▶ What you need to do: Extract the material starting at the line containing "Screen dimensions: 925x950" and ending with the line containing "point(23,136)", reproducing each line unchanged.
== Data provided ==
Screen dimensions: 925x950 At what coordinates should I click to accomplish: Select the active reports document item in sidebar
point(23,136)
===
== Data provided ==
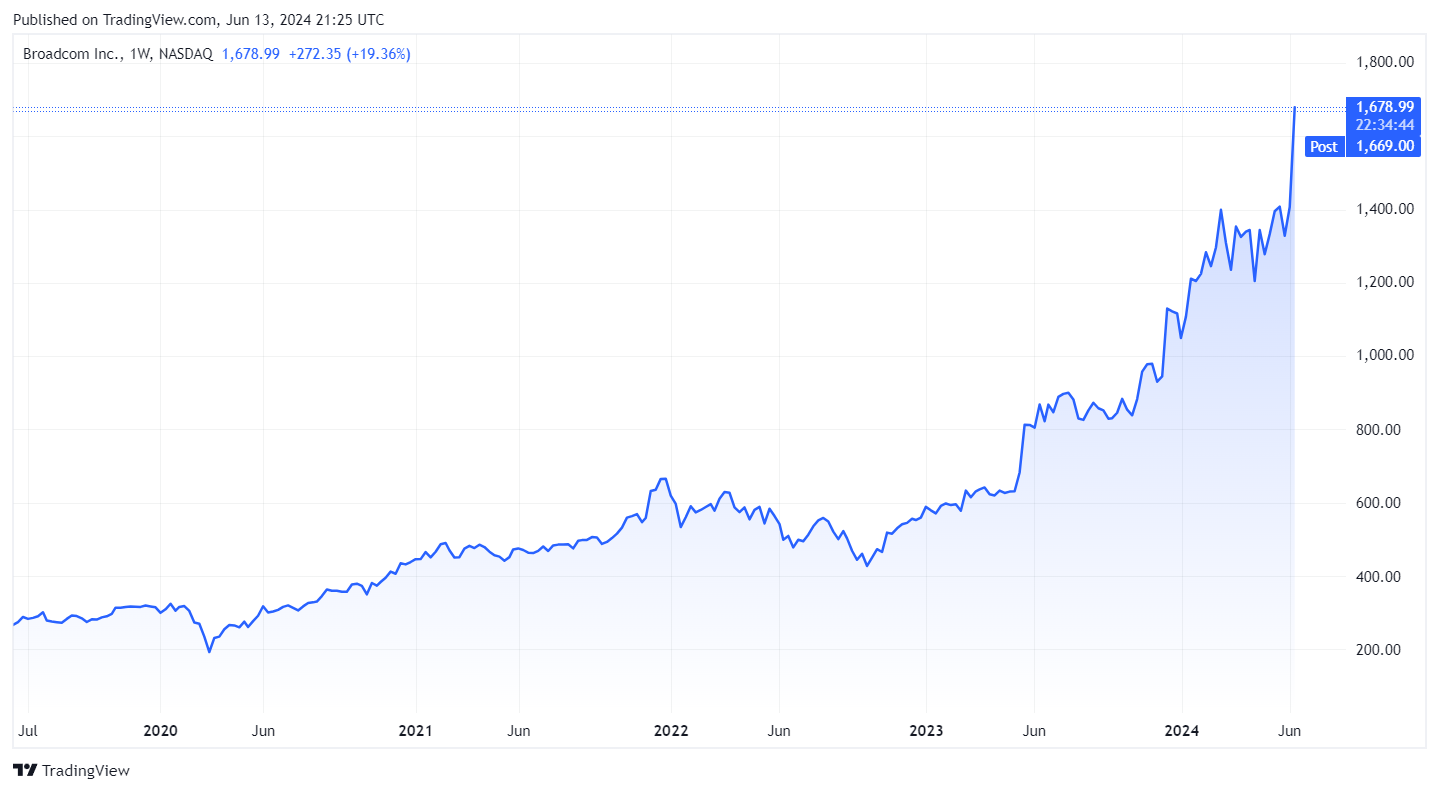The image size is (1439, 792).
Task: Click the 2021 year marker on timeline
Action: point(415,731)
===
▶ Exercise answer:
Screen dimensions: 925x950 At what coordinates should I click to accomplish: Select the active reports document item in sidebar
point(23,136)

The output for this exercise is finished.